Empirical Growing Networks vs Minimal Models: Evidence and Challenges from Software Heritage and APS Citation Datasets

TL;DR

This paper analyzes large-scale software and citation networks to understand their growth dynamics, revealing regime shifts and challenges in confirming scale-free properties, and highlights the need for refined models and analysis tools.

Contribution

It introduces a detailed temporal analysis of empirical networks, exposing structural transitions and assessing the applicability of minimal models to real-world data.

Findings

Software Heritage network exhibits regime shifts linked to developer practices

Citation network shows a major growth regime change after 1985

Estimations of scale-free exponents are sensitive to regime shifts and outliers

Abstract

We investigate the evolution rules and degree distribution properties of the Software Heritage dataset, a large-scale growing network linking software source-code versions from open-source communities. The network spans more than 40 years and includes about 6 billion nodes and edges. Our analysis relies on deterministic temporal and topological partitions of nodes and edges, which account for the multilayer and partially timestamped structure of the main graph.
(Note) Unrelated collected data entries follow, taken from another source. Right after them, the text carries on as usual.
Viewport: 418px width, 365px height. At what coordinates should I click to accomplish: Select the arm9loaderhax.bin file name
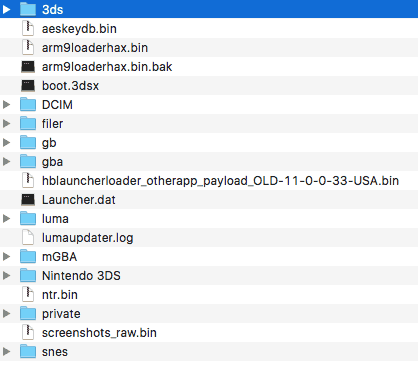pyautogui.click(x=95, y=48)
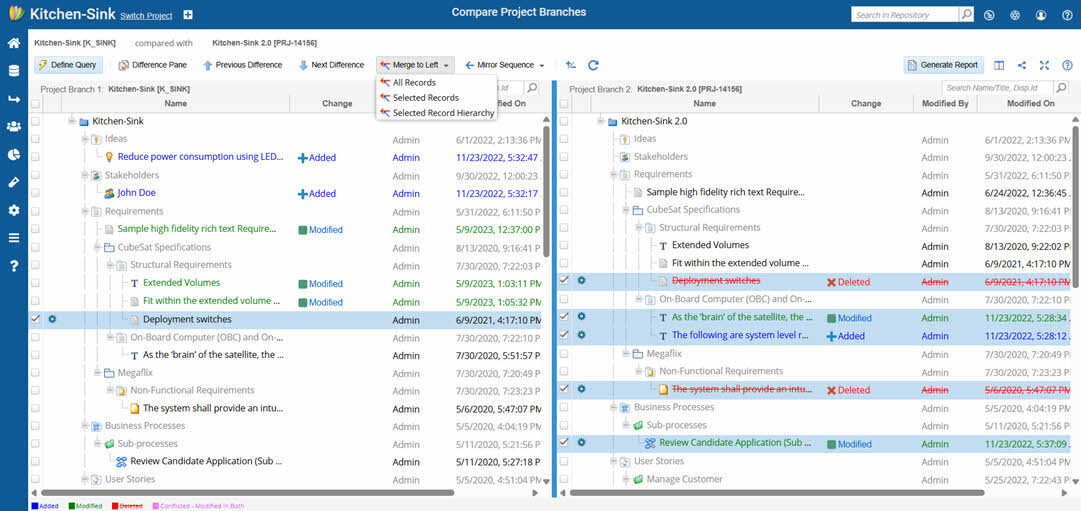Screen dimensions: 1081x511
Task: Select Selected Record Hierarchy menu option
Action: click(x=442, y=113)
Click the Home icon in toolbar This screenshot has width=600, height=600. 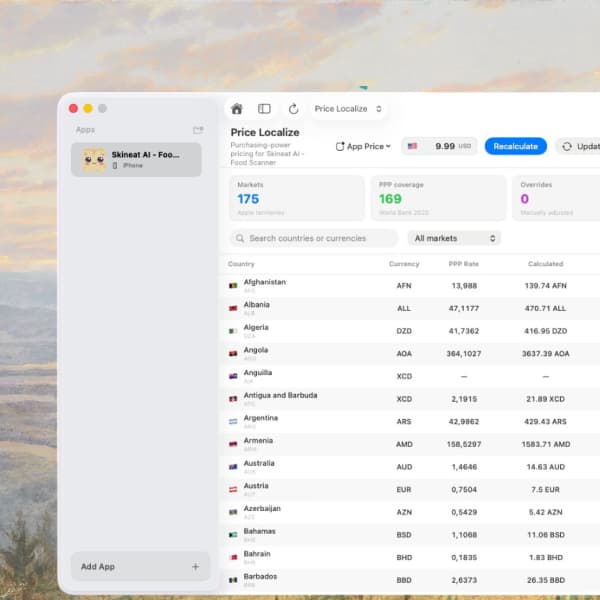coord(236,109)
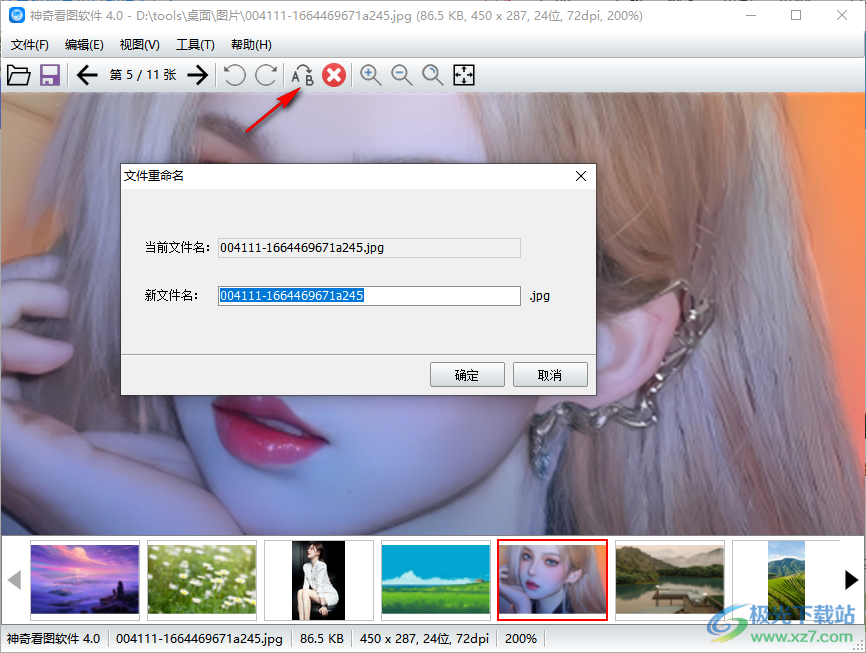The height and width of the screenshot is (653, 866).
Task: Open the 文件(F) menu
Action: 30,45
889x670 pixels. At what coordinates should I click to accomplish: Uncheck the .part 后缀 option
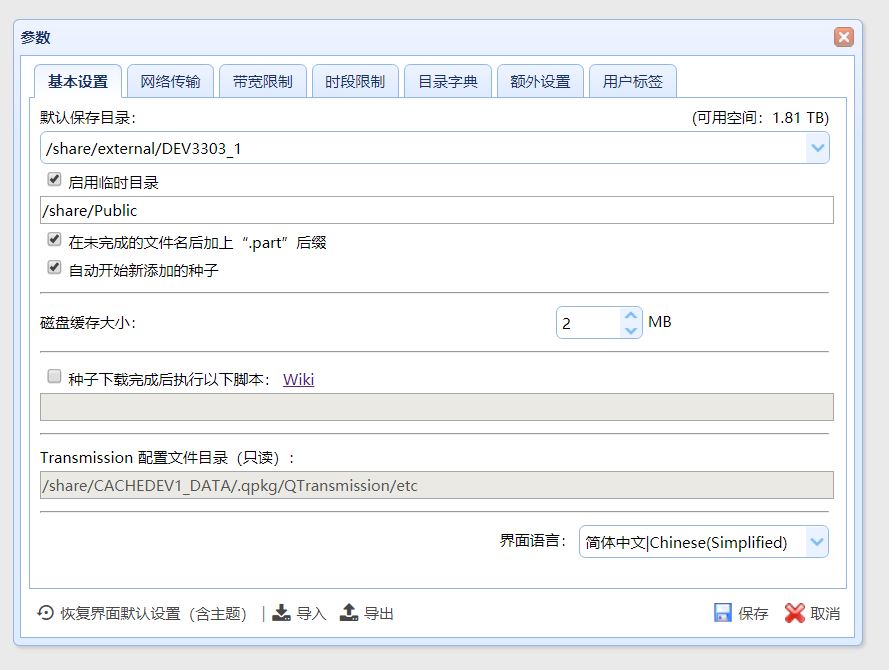(x=54, y=239)
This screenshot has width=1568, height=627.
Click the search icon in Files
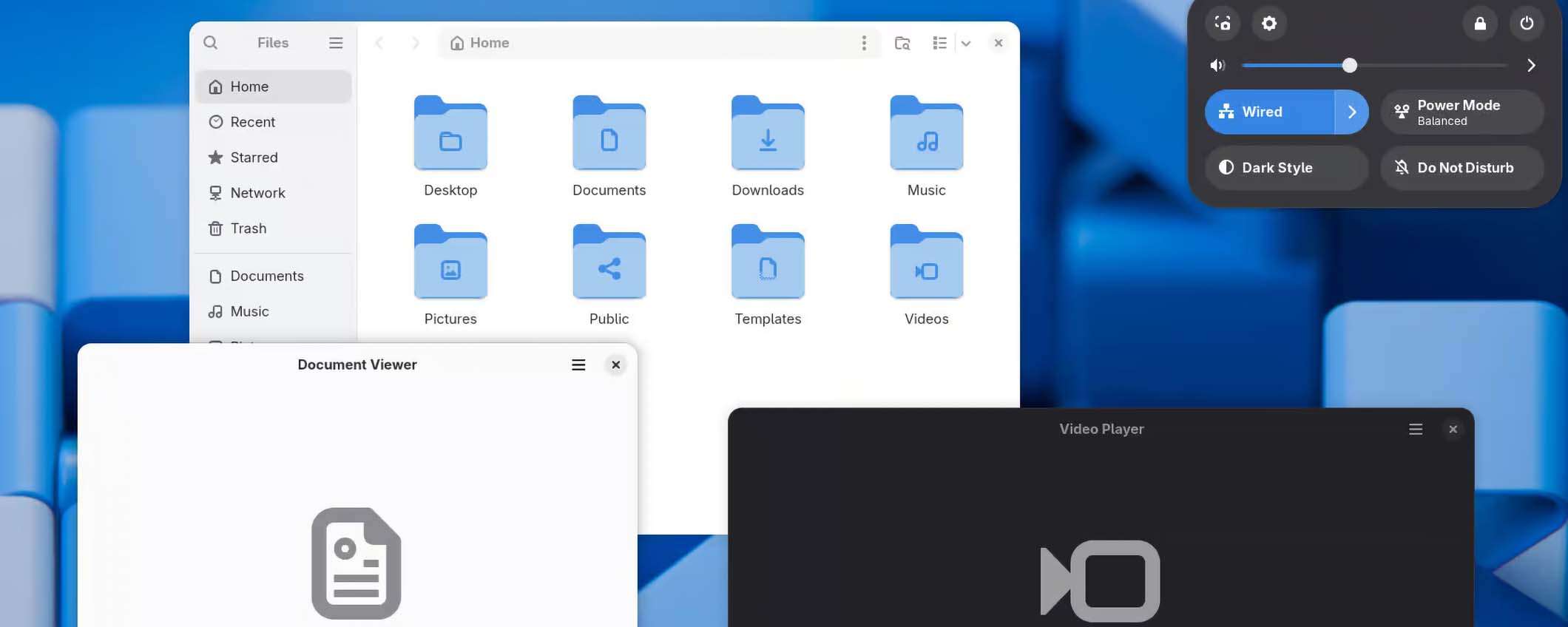pyautogui.click(x=211, y=43)
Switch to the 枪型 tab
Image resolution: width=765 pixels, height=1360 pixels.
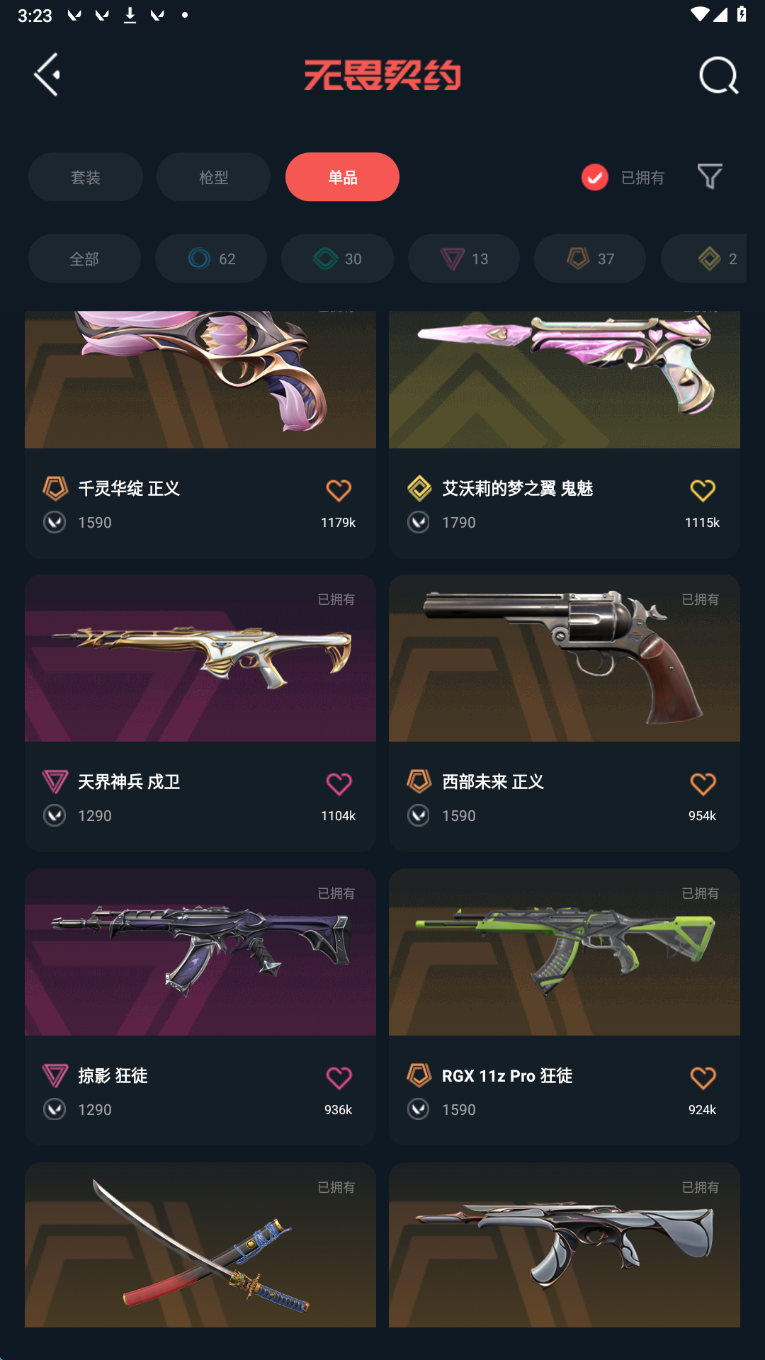point(214,177)
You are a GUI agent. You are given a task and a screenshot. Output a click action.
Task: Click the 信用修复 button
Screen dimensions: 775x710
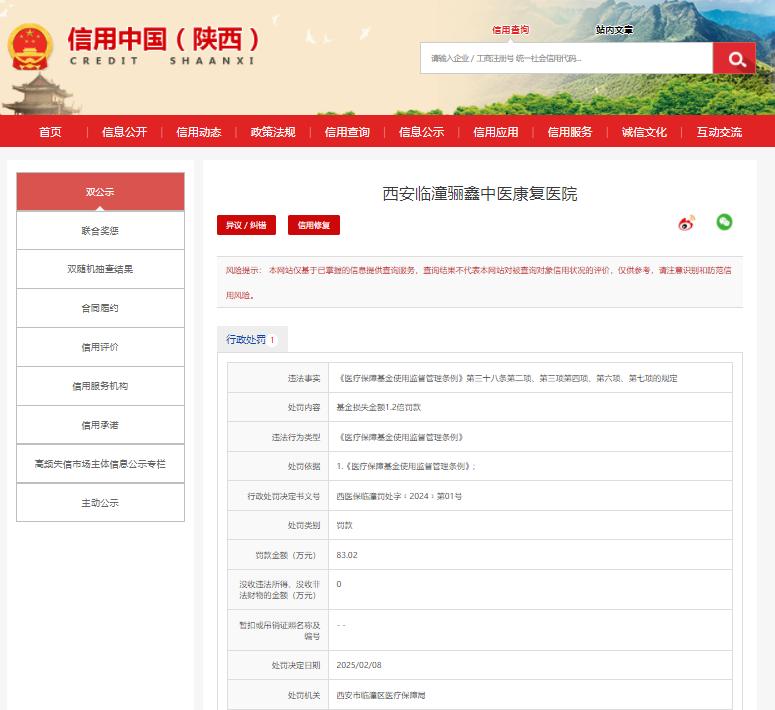314,225
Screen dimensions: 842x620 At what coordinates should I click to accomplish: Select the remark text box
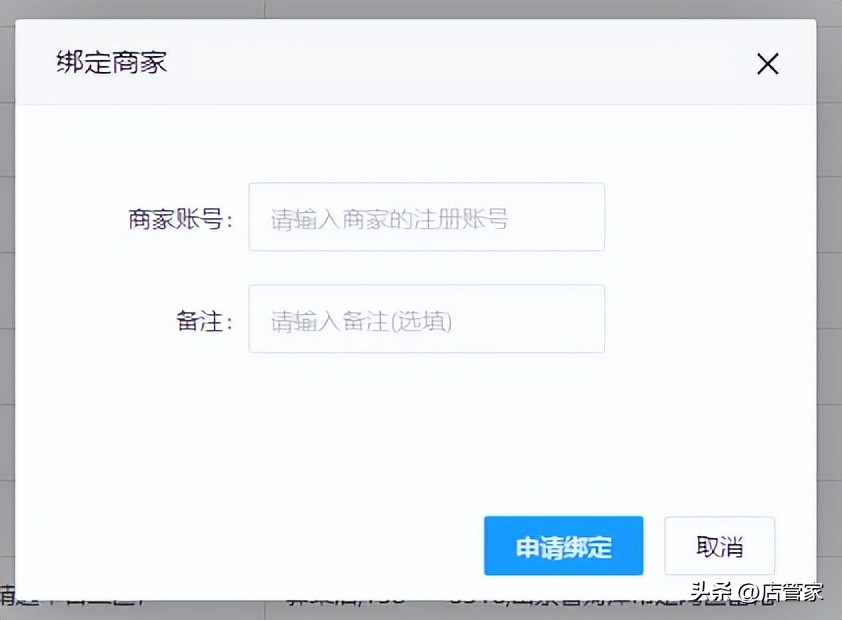(x=426, y=320)
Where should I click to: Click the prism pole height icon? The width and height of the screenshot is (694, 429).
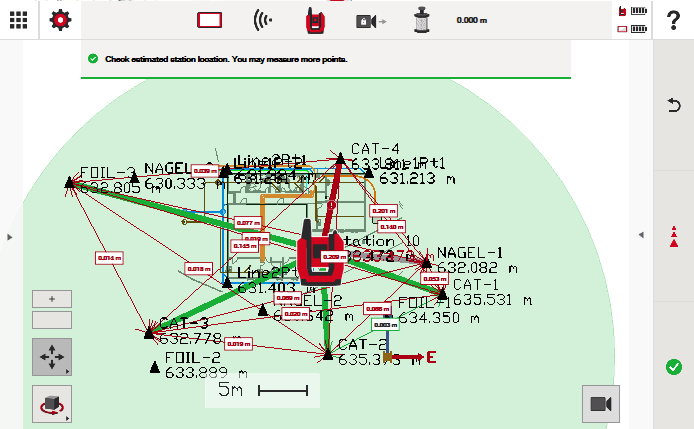click(421, 20)
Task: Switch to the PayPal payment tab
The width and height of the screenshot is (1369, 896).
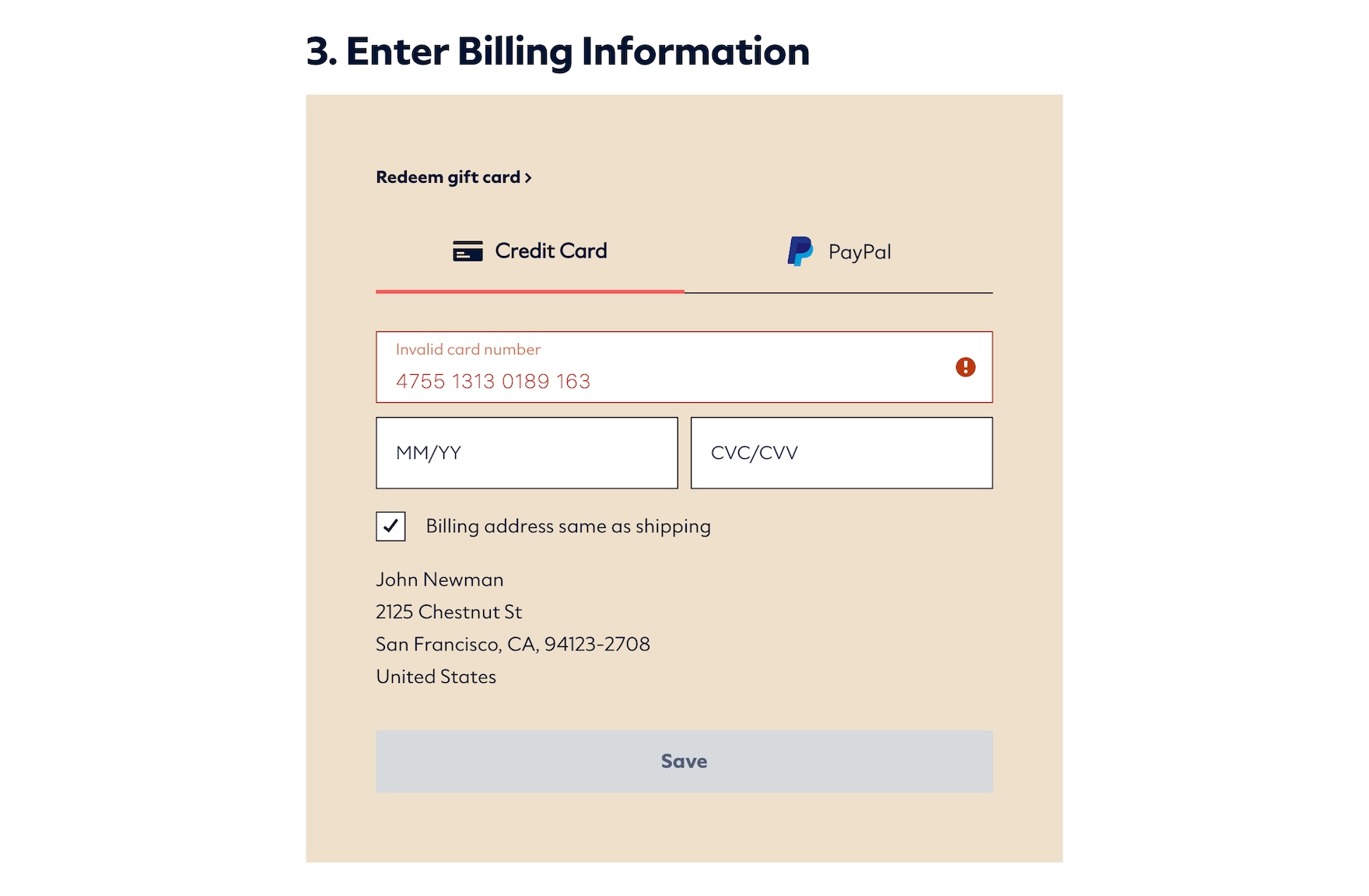Action: [839, 252]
We derive a temporal graph that reveals a mesoscale structure and enables the study of edge dynamics--creation, inheritance, and aging--together with comparisons to minimal models using degree distributions and histograms of edge timestamp differences. The temporal graph also exposes regime shifts that correlate with changes in developer practices, as reflected in the average number of edges per new node. We estimate scaling exponents under the scale-free hypothesis and highlight the sensitivity of the estimation method used to both regime shifts and outliers, while showing that partitioning improves regularity and helps disentangle these effects. We extend the analysis to the APS citation network, which also exhibits a major regime shift, with an accelerated growth regime becoming dominant after 1985. Although both datasets are a priori good candidates for advanced quantitative analysis, our results illustrate how structural and dynamical transitions hamper our ability to draw firm conclusions about the existence and observability of a scale-free regime in these empirical networks. These findings underscore the need for refined tools and models to study transient growth regimes, to extend current frameworks toward minimal causal growth models, and to enable robust comparisons between empirical growing networks and minimal models.